昼食を終え、2人で話をする少年(左)と教官=7月、愛媛県今治市

 ▽「支援を手厚く」
 少年の更生を目的として設置されている少年院は、入所者数の減少を背景に全国的に廃止傾向にある。法務省によると、2017年度末時点で52あった施設は毎年減り、2023年度は44で、2024年度は43になる予定だ。今年5月末時点で入所者が10人以下の少年院は沖縄女子学園(沖縄県糸満市)など6施設に上る。
 入所者数の減少は何が要因か。少年院の減少は更生にどのような影響を及ぼすのか。少年法に詳しい熊本大法学部の岡田行雄教授に聞いた。 
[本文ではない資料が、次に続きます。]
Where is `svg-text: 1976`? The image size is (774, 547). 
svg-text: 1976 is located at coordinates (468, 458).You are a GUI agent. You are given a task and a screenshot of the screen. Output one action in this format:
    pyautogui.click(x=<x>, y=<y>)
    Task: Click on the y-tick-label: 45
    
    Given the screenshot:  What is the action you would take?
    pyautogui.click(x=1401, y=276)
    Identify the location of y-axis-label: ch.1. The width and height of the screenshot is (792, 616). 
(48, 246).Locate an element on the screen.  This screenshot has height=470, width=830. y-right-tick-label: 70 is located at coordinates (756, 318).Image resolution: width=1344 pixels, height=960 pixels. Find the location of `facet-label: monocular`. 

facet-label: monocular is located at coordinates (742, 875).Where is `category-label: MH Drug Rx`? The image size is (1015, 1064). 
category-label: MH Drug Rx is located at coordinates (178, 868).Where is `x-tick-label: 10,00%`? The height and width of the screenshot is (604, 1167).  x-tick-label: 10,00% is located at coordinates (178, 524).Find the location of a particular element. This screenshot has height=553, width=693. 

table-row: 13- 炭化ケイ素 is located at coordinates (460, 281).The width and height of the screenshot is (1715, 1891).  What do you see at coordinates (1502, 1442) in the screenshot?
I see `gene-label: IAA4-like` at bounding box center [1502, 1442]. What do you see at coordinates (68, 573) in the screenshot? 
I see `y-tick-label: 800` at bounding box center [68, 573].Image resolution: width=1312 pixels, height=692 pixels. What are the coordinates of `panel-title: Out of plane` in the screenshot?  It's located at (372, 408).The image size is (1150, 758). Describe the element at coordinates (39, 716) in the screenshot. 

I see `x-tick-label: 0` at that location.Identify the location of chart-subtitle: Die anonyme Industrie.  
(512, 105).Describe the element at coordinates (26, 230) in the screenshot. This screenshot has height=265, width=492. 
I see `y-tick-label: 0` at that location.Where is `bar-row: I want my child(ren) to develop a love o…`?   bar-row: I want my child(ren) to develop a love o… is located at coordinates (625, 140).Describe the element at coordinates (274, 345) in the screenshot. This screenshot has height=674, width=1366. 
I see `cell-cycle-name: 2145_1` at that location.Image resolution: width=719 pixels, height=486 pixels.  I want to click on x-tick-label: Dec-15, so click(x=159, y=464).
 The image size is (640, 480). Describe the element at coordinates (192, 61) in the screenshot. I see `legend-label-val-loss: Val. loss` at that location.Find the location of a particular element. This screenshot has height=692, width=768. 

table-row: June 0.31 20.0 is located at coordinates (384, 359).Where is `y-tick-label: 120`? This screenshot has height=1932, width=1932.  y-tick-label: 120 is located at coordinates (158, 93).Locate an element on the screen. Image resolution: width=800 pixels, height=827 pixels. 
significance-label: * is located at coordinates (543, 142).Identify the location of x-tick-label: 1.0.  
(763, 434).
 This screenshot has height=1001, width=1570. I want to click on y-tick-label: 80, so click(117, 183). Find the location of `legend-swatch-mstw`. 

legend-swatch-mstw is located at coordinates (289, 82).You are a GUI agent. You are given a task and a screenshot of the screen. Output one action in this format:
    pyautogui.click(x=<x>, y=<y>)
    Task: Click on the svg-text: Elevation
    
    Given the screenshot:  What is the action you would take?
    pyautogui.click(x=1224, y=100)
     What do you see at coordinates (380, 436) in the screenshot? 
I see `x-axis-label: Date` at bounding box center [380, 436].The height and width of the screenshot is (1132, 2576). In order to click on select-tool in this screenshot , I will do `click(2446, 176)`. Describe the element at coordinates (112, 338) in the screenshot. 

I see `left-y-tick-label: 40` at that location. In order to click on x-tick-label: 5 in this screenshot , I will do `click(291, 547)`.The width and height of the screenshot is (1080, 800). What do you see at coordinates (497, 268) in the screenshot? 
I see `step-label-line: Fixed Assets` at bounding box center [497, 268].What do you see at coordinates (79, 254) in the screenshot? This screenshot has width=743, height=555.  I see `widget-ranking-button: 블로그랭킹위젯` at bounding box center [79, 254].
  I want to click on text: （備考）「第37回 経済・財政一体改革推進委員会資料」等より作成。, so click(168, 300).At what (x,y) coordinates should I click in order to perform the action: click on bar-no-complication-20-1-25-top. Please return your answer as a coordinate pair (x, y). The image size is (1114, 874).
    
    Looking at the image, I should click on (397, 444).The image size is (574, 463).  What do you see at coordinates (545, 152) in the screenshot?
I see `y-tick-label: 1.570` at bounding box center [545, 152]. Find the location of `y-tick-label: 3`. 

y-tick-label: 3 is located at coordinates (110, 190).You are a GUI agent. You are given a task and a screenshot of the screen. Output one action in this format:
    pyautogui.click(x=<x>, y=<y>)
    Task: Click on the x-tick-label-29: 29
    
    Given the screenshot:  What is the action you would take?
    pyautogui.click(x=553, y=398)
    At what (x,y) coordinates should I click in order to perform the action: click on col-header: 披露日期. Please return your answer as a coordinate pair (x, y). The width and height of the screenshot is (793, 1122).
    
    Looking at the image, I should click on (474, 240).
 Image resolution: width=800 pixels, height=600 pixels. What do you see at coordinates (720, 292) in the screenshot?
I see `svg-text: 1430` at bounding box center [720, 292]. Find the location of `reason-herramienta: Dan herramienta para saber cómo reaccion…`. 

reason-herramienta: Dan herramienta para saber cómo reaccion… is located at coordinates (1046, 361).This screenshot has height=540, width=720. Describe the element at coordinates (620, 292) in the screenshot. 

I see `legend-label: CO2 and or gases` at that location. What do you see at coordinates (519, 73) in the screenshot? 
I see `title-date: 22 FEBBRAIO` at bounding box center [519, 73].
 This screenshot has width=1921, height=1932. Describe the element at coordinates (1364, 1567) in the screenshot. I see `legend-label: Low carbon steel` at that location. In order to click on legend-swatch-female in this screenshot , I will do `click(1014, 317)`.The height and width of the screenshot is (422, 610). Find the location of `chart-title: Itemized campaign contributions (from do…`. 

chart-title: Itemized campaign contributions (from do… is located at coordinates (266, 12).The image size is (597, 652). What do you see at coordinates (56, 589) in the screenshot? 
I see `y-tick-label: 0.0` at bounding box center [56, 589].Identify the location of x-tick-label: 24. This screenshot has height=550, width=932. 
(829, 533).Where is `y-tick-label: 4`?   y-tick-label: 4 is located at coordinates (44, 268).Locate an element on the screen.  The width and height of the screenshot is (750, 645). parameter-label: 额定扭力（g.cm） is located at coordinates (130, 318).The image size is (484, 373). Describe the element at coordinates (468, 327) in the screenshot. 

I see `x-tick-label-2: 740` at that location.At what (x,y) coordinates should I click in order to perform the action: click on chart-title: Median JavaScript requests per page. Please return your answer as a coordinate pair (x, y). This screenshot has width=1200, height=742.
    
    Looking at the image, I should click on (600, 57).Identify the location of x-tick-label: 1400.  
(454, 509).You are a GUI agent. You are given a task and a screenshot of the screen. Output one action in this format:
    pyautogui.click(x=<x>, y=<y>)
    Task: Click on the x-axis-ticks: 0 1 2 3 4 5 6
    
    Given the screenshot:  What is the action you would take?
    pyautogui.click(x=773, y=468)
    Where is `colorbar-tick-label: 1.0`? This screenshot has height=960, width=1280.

 ―少年院が廃止となる背景には何があるのでしょうか。
 「人口に占める少年の比率が減ったことで、非行少年も減ったということが挙げられます。その他に、付添人の活動が活発になってきたことがあります。付添人とは非行少年の立ち直りを支援する人のことです。少年審判の時は、20歳以上の人の刑事事件で弁護人が果たす役割と同様、審判を受ける少年の権利を守る活動をします。その付添人の活動が活発になることで、保護観察などといった少年院送致以外の処分を受ける非行少年が増えたと考えています」
 ―廃止になる少年院には特徴があるのでしょうか。 
 「短い期間で退所できる短期処遇という点が挙げられます。付添人活動が活発になると、比較的軽い非行で短期処遇として少年院送致になっていた少年が、保護観察など少年院に行かない処分を受けるようになります。例えば2022年度に廃止となったのは市原学園(千葉県市原市)と佐世保学園(長崎県佐世保市)。いずれも短い期間で仮退院できます。新たに廃止となる松山学園も同様です」
 ―少年院が減ることで、更生に影響はないのでしょうか。 
 「入所施設が遠方になり、保護者や、少年を受け入れてくれる就職先との面会の機会が減りかねません。面会は社会との接点を持つ時間であり、少年の更生に重要な役割を果たします。また面会は少年に対し、気にかけてくれる大人がいるということを示す側面もあります。面会に来てくれる人がいない少年は、面会に来てくれる人がいる他の少年と比べてより惨めな思いをしてしまいます。少年はそういったことにとても敏感です」 
 ―少年院に入所して良かった、という少年もいます。
 「非行少年の中には、発達障害や知的障害の診断を受けるボーダー上にいる人も少なくありません。そういった少年は支援を受けてこなかったため、少年院はセーフティーネットであるとも言えます。少年院を減らすなら、残った施設に人員や予算を割いて、支援を手厚くするべきです」

 【取材を終えて】
 少年院の取材には少なからず制約があった。保安上の観点から、写真に映せない場所があった。また、少年のプライバシー保護の観点から、名前はもちろん、どのような経緯で入所するに至ったのかについても記事にはできない。そうした中でも松山学園の理解と協力で、可能な限り少年の日々の生活に迫ることができたと思う。
 取材を通し、少年の更生に期待し、寄り添う大人がいると知った。少年院には虐待やいじめなど、つらい経験をした人も多くいる。
 松山学園の盆踊り大会では、往年のヒット曲「ビューティフル・サンデー」が流れた。その中の一節に「きっと誰かが僕を待っている」という歌詞がある。少年らは所定の矯正教育を終えれば、社会に戻る。彼らが社会に戻るとき、温かく受け入れる社会であってほしい。そのためにはまず、少年らが非行に走った背景や、立ち直ろうと奮闘する姿を知ることが大切ではないだろうか。